3 points by armagon on Jan 22, 2019 | hide | past | favorite | 4 comments
Yesterday, I saw an article[1] stating that many programmers are earning $200k USD, or even $300k or $400k.

I thought I was doing good making $75k, and now I think I've been playing this game wrong.

So, where is the money?

Where is it geographically? (Is this just a US thing? San Fransisco-bay area only?)

What field is it? (Are we talking generalist programming? web development? app development? data analysis? machine learning?)

Who offers this sort of compensation? (Is this just Facebook, Alphabet, Apple, Microsoft, and Netflix?)

Thanks for any insight. I think I could do this, but I can get there from here if I don't know where 'there' is.

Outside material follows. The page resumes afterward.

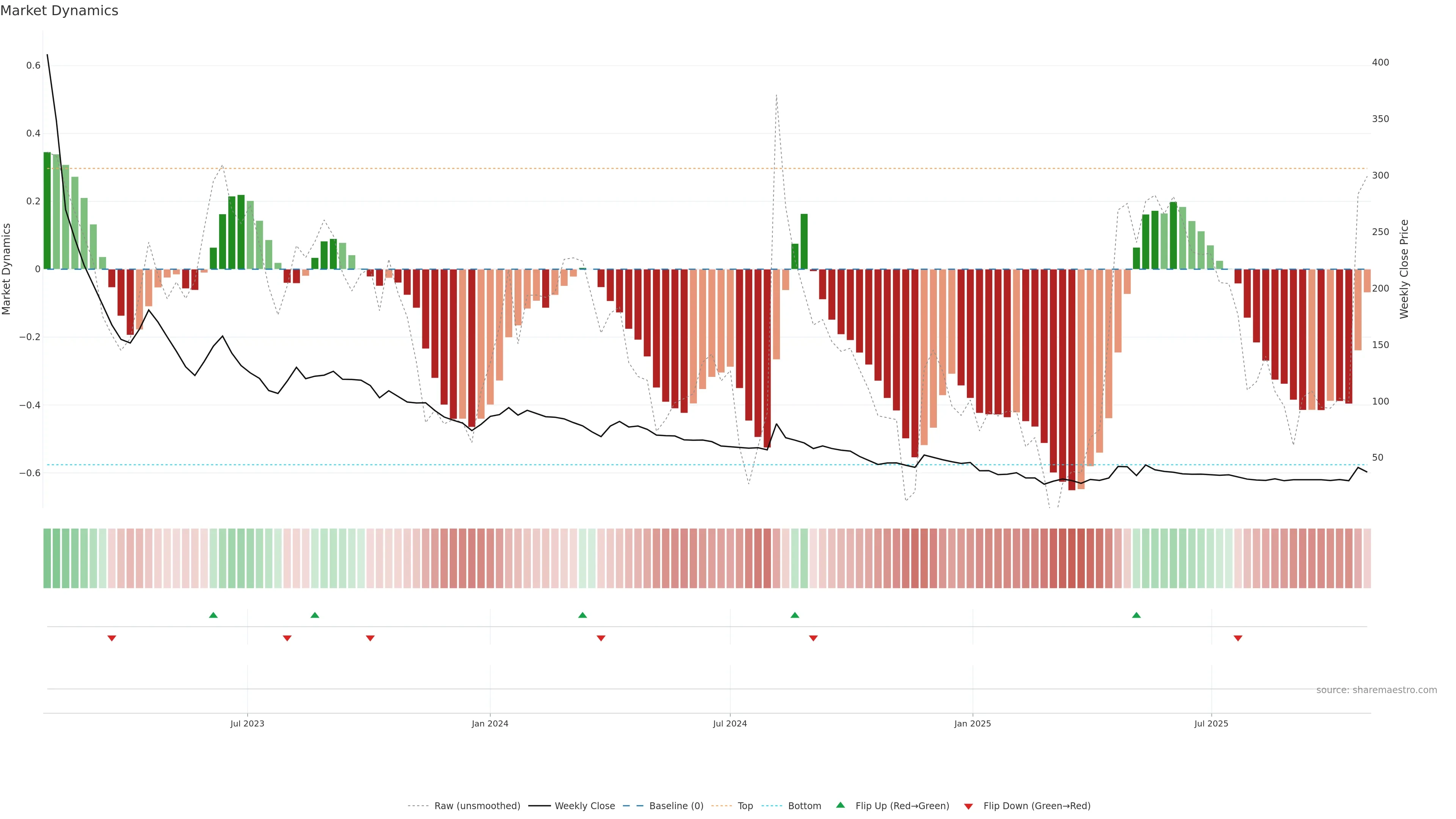This screenshot has height=819, width=1456.
Task: Click the leftmost green heatmap strip cell
Action: point(47,558)
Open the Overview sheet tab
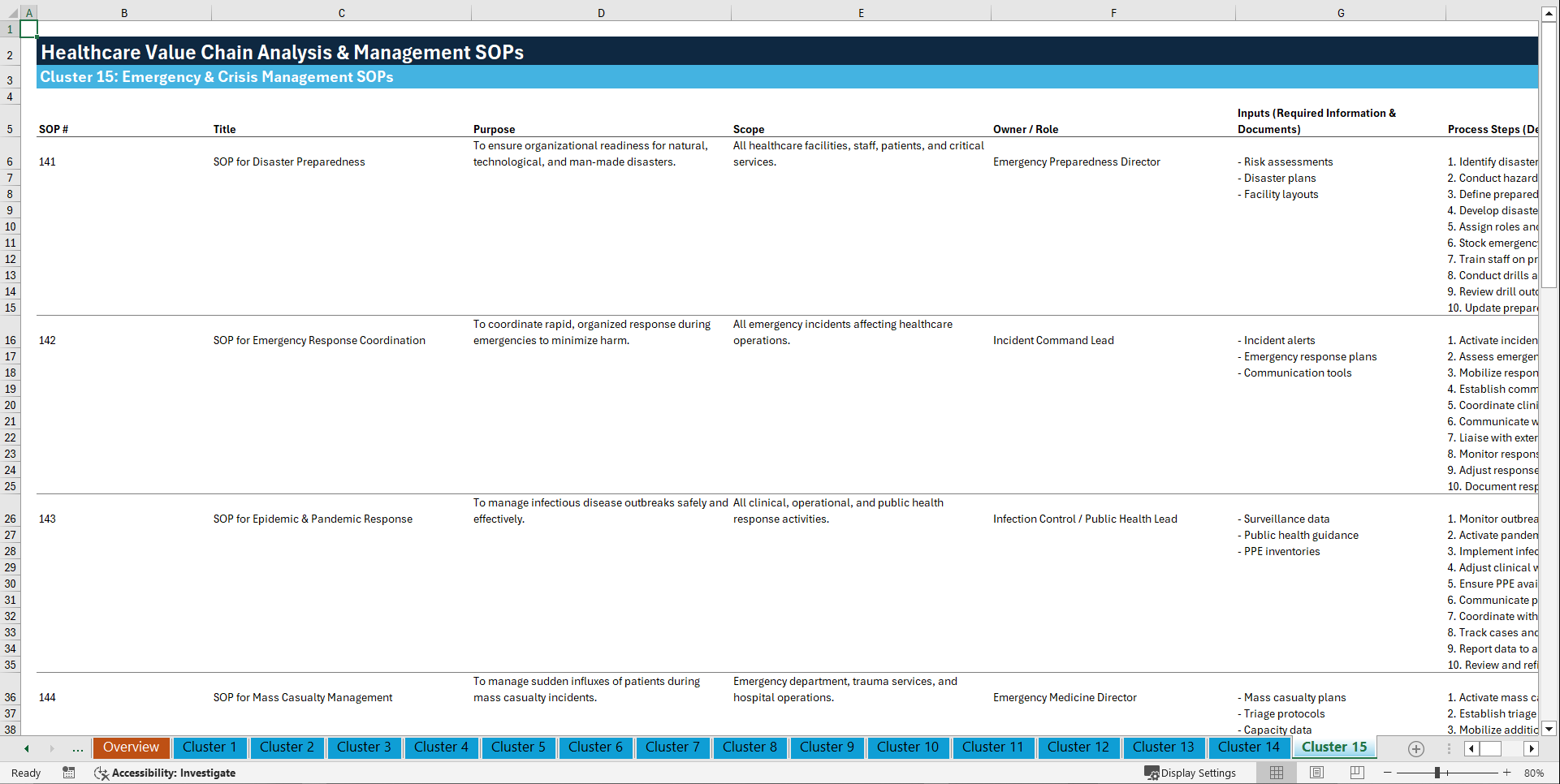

[1] "Are we in the middle of a programming bubble"? https://news.ycombinator.com/item?id=18961173



DC area. SF Bay of course. Atlanta/Birmingham and Austin are both markets I've heard of.

All of the above for fields -- I know web devs making well over 100k. The more specialized you go the higher you go salary wise.

Lots of companies. Defense / gov is huge in DC area.

Can't speak to out of the US, it seems that salaries are significantly lower.

I think the 200k+ salaries are probably limited to very senior engineers in regular companies, or people in the FAANG companies -- note that those companies are not exclusively in the SF Bay area.


Rule of Thumb #1 : The closer you are to affecting the marginal profitability of the company, the more you make.

e.g. Updating actuarial tables on a 20 yr old insurance system = low pay. Using ML/AI to re-build the actuarial tables into more profitable products that someone else loads = high pay.


At some point it changes into "The closer you are to the money, the more you make". The pattern since the 80's is, folks who can write checks for the company, write them for each other.


Understand the business goals. Understand the _customer's_ goals.

Bring better ideas to the table on how to achieve them using your understanding of what is the ideal mix of easy/hard and long-term/short-term.

Track your efforts against the bottom line financials. Earn the raise you seek.